The timeframe can be adjusted to your liking, I’ve found that doing this every hour has been a sweet spot for me. It depends on how frequently you return to Obsidian and how frequently you use the space on your disk (which would prompt iCloud to offload some of the folders out).

It needs to use absolute paths: As I have been working on my dotfiles repository for a while, most of what I can make relative is better, as it will adapt to different setups and even different people. However, cron is not able to properly execute the commands on relative paths, or even use ~, so I used

It needs to iterate on files: While brctl claims to have support on folders, my practical tests showed that operating on files directly will trigger the download right away. I have no explanation for that one.

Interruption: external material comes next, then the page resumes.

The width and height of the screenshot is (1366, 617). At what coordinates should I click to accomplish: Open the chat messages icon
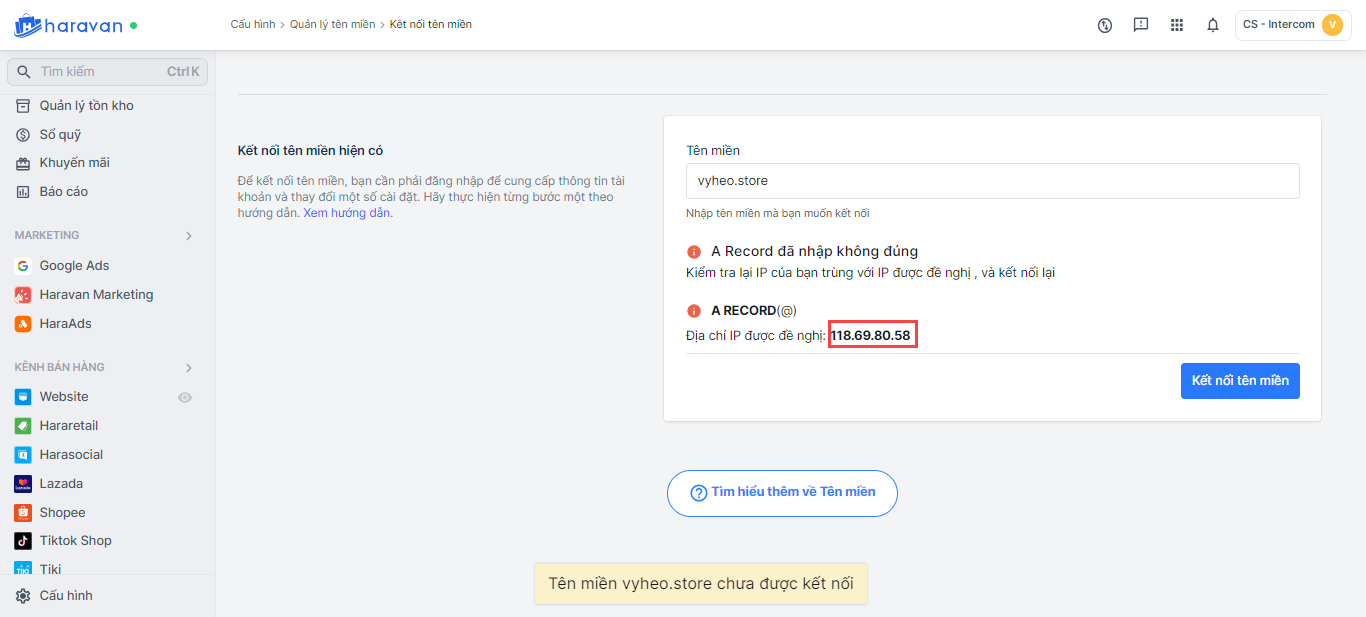1140,25
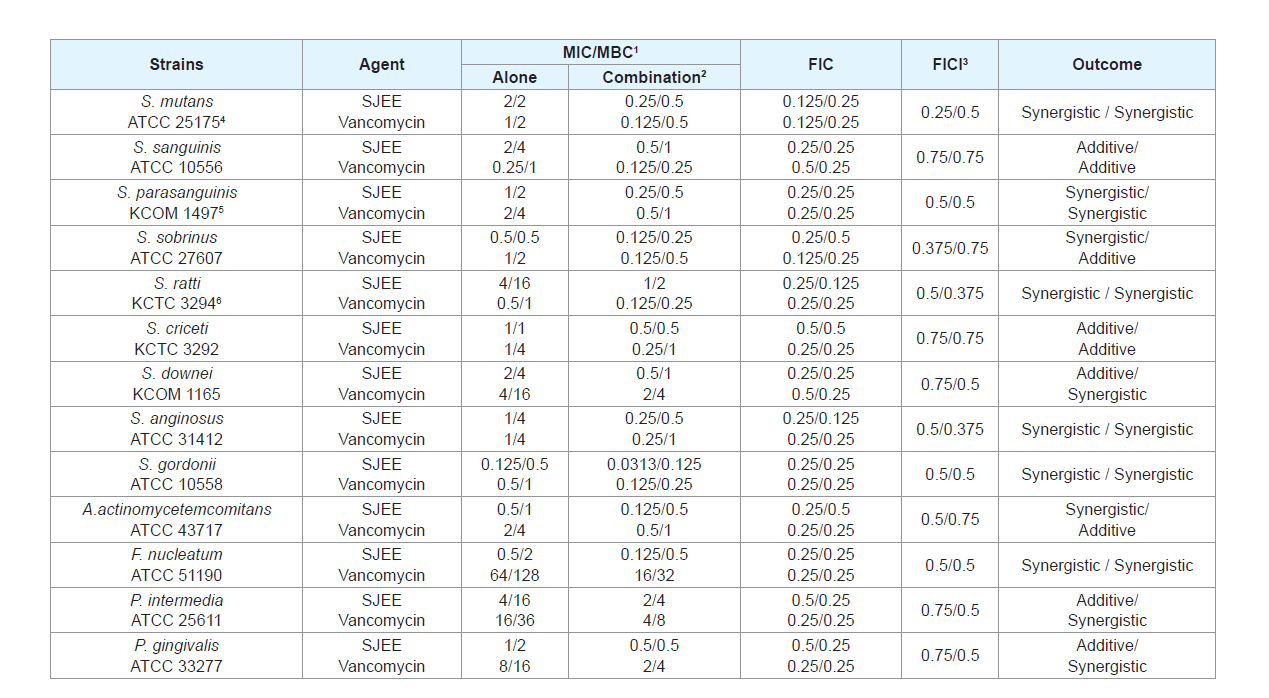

Also, I could not find a way to properly pass multiple files at once (not that it would be feasible anyway, unless it accepted glob parameters which I highly doubt). The download command is undocumented at the moment.

Other solutions

There are other solutions which cover this particular problem. They might be the solution for you, but they weren’t the right one for me.

Obsidian Sync

This seems to be the best alternative so far. Some people in Reddit do complain about faulty sync and issues with merging files when they are changed in multiple places, but aside from that, it’s the official solution from the Obsidian team, and even if it’s not perfect, it’s a way to support the efforts behind Obsidian.

(Link: Obsidian Sync)

Dropbox

Dropbox already has this problem solved, their synchronization between computers works wonderfully and you can specify some folders to be kept on your device.

However, I moved away from DropBox a bit ago because most of the Apple environment gives preferences to their photos which would be in iCloud anyway, and their prices are comparable.

Finally, note that if your vault is in an arbitrary location (which is usually the case with DropBox), then the Obsidian mobile apps won’t be able to read the vaults from there. In using iCloud, Obsidian decides where the folder is located but I’m free to add as many vaults as I like in it. After all, it’s files all the way down.

Git

Some people use git to sync which not only keeps a copy of their files around, it also gives them version history. I did not explore this option because it would require me to go out of the app, add, commit, push, and remember to pull and merge every time I switch to another option. As I mentioned, I usually write notes “right away”, so it’s not the solution for me.